TAREAS POR REALIZAR ->
[A] Transcribe del texto sobre las rebajas el fragmento que empieza en "Comprar compulsivamente -algo" y sigue hasta "agujero, la falta.".
[B] En el texto sobre las rebajas se describe con la fórmula "el más" el objeto que resulta inútil lanzar al pozo. Enumera los adjetivos que acompañan a esa fórmula.
[C] Responde según el texto sobre las rebajas:
(i) ¿Qué llega, según los medios, después de las fiestas navideñas?
(ii) ¿Qué calma, de forma momentánea, el comprar compulsivamente?
(iii) ¿En qué se basa la lógica capitalista?

TEXTO DE LECTURA ->

¡Ya están aquí las rebajas de invierno, chimpúm, chimpúm! Los medios anuncian a bombo y platillo este momentazo del calendario cristiano. Después de las infumables fiestas navideñas, con su consumismo desmesurado, llega el más difícil todavía: ¡vamos a gastar hasta el último céntimo que nos quede en cualquier mierda rebajada!
Comprar compulsivamente -algo que muchas personas realizan de manera especial durante estos periodos de rebajas- calma la angustia. Pero lo hace de forma momentánea. El objeto viene a tapar el agujero existencial, pero, ¡lástima!, el objeto nunca es. En esto se basa la lógica capitalista, en que una vez adquirido el objeto ya es susceptible de ser reemplazado por otro más nuevo. La angustia, la ansiedad compradora, son pozos sin fondo, profundidades abismales en las que resulta infructuoso lanzar el más caro, el más preciado, el más anhelado de los objetos: se hundirá en ese agujero de forma irremediable, para perderse por siempre jamás. El puño clavado en la boca del estómago reaparecerá en cuanto reaparezca la negrura, el agujero, la falta.

DATOS EXTRAÍDOS ->

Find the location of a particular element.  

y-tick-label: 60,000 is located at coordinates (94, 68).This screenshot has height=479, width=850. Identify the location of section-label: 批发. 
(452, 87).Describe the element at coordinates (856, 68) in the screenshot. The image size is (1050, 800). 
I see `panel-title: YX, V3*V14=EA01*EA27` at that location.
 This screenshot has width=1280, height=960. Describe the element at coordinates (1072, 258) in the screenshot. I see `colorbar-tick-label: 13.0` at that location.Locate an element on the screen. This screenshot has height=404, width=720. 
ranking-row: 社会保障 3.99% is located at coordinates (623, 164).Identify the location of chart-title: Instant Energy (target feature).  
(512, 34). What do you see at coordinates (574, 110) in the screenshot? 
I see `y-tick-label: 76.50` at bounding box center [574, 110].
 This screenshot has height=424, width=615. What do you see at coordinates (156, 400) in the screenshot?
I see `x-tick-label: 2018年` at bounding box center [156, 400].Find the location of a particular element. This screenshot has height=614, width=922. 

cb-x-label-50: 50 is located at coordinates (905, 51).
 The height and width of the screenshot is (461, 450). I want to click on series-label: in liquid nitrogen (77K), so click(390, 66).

RESPUESTAS POR TAREA ->
[A]
Comprar compulsivamente -algo que muchas personas realizan de manera especial durante estos periodos de rebajas- calma la angustia. Pero lo hace de forma momentánea. El objeto viene a tapar el agujero existencial, pero, ¡lástima!, el objeto nunca es. En esto se basa la lógica capitalista, en que una vez adquirido el objeto ya es susceptible de ser reemplazado por otro más nuevo. La angustia, la ansiedad compradora, son pozos sin fondo, profundidades abismales en las que resulta infructuoso lanzar el más caro, el más preciado, el más anhelado de los objetos: se hundirá en ese agujero de forma irremediable, para perderse por siempre jamás. El puño clavado en la boca del estómago reaparecerá en cuanto reaparezca la negrura, el agujero, la falta.

[B] caro, preciado, anhelado

[C]
(i) Las rebajas de invierno.
(ii) La angustia.
(iii) En que, una vez adquirido el objeto, ya es susceptible de ser reemplazado por otro más nuevo.